Enterprise Networks; Advanced Malware Detection
The Case for Advanced Threat Protection in the Enterprise
ISC8’s Cyber adAPTTM implements a sensor-based, near real-time forensics technology that identifies malware threats ahead of perimeter solutions, before devastating damage or critical data theft can occur.
This case study describes a variety of real-world scenarios that have come from customer interviews, customer trials and published data breaches in North America and Europe. The customer is a member of the Global 2000 with a large corporate network and many external vendors and suppliers.
The customer is looking for a solution to increase its security profile since multiple partners have access to their network through a Virtual Private Network (VPN). It is also concerned with the detection of hidden malware or Advanced Persistent Threats (APTs), which may breach their perimeter defenses in the future or might currently exist within the network core. These types of attacks may be instigated by a nation-state or other advanced attackers with a sophisticated set of tools and tactics to exploit a network’s security infrastructure. In the diagram below, the types of threats can come from traditional methods of attack, but also may come via a partner that has authorized VPN access into a subset of the core network.

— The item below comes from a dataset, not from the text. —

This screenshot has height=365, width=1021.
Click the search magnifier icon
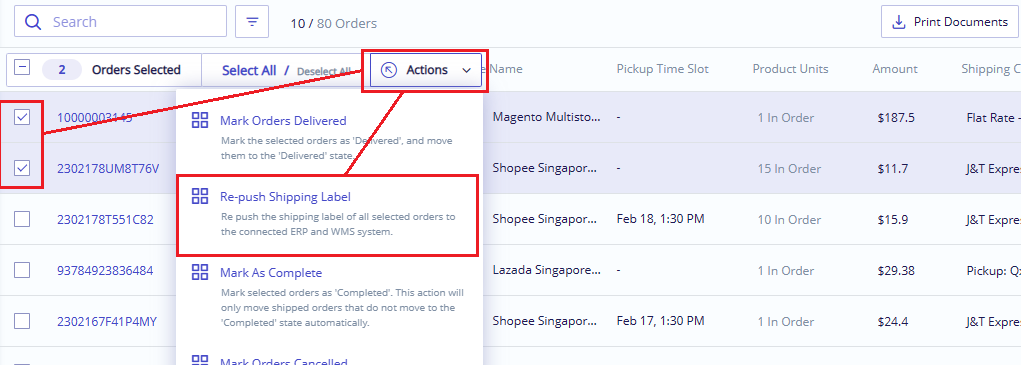tap(33, 22)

The customer achieved a cost-effective solution through the implementation of Cyber adAPT from ISC8. Furthermore, the ISC8 solution has increased the organization’s confidence that the ongoing use of the VPN by outside partners will not compromise their network security. Additionally, Cyber adAPT has given the customer the tools that were used to quickly identify and eliminate several instances of advanced malware already existing within the core network. Finally, the customer was able to trace certain breaches back to the responsible parties, whether through negligence or malice.